Are You Intelligent and Sane Enough?
When I begun looking for my ‘dream job’ after graduating from university I was suddenly thrust into a whirlwind of Intelligence and Personality tests that assessed my ‘capabilities’ of performing the numerous roles that I applied for before I could even get an interview.
Officially these psychometric evaluations are a key component in the approach of exploring individual differences. Both of these create a conflict-ridden debate as to the effectiveness of what the test is measuring.
In my case I became only too aware that I am not very good when it comes to having to answer which comes next in a series of patterns! I also quickly questioned how determining which came next in a series of what looked to me like a random set of patterns showed my prospective employer that I was hard working, able to meet deadlines, able to produce high quality reports and possess excellent communications skills. (Ok I am selling myself a little high, but you get the gist of what I mean!)
Whilst I detest having to take any kind of test or exam, and would love to argue that Intelligence tests are not a logical and plausible predictor of the future.
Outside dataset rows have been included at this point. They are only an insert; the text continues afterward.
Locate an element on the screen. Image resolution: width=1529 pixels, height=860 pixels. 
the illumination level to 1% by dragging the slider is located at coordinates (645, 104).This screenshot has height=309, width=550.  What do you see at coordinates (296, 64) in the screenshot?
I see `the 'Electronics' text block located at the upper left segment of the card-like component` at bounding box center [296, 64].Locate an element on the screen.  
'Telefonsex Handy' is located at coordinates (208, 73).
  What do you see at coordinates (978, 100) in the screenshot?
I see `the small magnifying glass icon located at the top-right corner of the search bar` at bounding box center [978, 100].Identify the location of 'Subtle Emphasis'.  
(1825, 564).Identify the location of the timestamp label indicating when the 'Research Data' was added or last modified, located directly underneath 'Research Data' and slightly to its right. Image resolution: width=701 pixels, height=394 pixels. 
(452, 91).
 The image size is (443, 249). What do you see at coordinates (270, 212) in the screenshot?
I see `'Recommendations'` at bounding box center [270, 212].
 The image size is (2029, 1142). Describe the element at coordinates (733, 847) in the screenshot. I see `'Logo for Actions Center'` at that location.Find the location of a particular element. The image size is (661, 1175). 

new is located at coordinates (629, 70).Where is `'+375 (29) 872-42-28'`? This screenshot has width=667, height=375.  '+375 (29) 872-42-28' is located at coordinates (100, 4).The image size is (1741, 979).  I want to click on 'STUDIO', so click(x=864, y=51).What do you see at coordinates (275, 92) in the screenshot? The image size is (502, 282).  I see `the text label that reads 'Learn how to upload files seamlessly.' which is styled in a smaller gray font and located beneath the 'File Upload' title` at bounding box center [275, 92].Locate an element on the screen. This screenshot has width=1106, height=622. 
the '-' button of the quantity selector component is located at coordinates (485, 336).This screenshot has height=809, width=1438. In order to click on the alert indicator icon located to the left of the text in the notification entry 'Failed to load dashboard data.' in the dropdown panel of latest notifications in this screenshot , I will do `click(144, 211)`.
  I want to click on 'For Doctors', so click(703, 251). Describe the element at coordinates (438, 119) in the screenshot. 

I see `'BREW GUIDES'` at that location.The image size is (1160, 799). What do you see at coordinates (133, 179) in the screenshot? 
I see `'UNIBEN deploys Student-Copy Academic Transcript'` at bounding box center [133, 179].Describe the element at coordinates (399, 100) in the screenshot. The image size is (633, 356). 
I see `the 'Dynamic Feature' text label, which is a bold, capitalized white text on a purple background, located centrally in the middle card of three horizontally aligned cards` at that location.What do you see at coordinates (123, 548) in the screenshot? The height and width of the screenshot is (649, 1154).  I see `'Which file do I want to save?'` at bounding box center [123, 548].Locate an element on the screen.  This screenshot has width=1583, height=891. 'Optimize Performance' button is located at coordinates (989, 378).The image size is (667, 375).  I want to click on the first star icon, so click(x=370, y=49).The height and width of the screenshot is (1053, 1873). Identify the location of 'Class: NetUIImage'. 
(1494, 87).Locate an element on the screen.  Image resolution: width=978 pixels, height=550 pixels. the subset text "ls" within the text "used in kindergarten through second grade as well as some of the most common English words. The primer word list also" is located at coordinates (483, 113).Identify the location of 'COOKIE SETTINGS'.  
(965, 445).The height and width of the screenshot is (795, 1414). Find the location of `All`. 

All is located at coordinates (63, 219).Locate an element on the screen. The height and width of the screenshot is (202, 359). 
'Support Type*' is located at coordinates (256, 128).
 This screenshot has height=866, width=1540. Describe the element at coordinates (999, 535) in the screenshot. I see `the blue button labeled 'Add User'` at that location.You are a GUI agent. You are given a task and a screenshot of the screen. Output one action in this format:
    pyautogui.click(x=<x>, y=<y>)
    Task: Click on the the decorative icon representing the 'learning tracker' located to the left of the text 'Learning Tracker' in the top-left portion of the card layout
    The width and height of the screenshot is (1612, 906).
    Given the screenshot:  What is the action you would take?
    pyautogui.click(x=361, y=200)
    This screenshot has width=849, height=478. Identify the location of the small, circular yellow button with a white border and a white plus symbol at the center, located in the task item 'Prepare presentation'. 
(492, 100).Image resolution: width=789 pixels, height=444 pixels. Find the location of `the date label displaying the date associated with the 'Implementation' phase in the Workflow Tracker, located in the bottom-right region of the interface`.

There is too much research that indicates quite the opposite and I also begrudgingly have to agree that they seek out potential ideal candidates for some specific jobs such as a mathematician or a physicist or maybe an astronaut for NASSA, but I have to dispute the logic behind a Personality test.
Personality tests are frequently quite deficient in predicting your behaviour, mainly due to the indirect assessment methods that are employed in a personality questionnaire. Individuals have the ability to fabricate their responses on a questionnaire and can also have incorrect self-perceptions. Rosse, Stecher, Miller & Levin This in turn means that the validity of the data that is collected on someone is dubious and problematic.
A serial killer isn’t going to tell you he is a serial killer; is he? No! He is going to form a favourable impression due to wanting that job.
Intelligence tests are a direct measure of your behaviour. There is only one correct answer on an intelligence questionnaire and you either have that particular knowledge or you do not. Responses cannot be falsified.
After a little research I have found that there is some evidence Chamorro-Premuzic & Furnham that shows IQ tests are predisposed by performance and performance is predisposed by personality traits, such as Neuroticism, Extraversion and Openness Ackerman and Heggestad which in turn does indicate a slight link between the two and that they are measuring the same thing. Ultimately, our behaviour.
Not so good for my theory that they are unnecessary!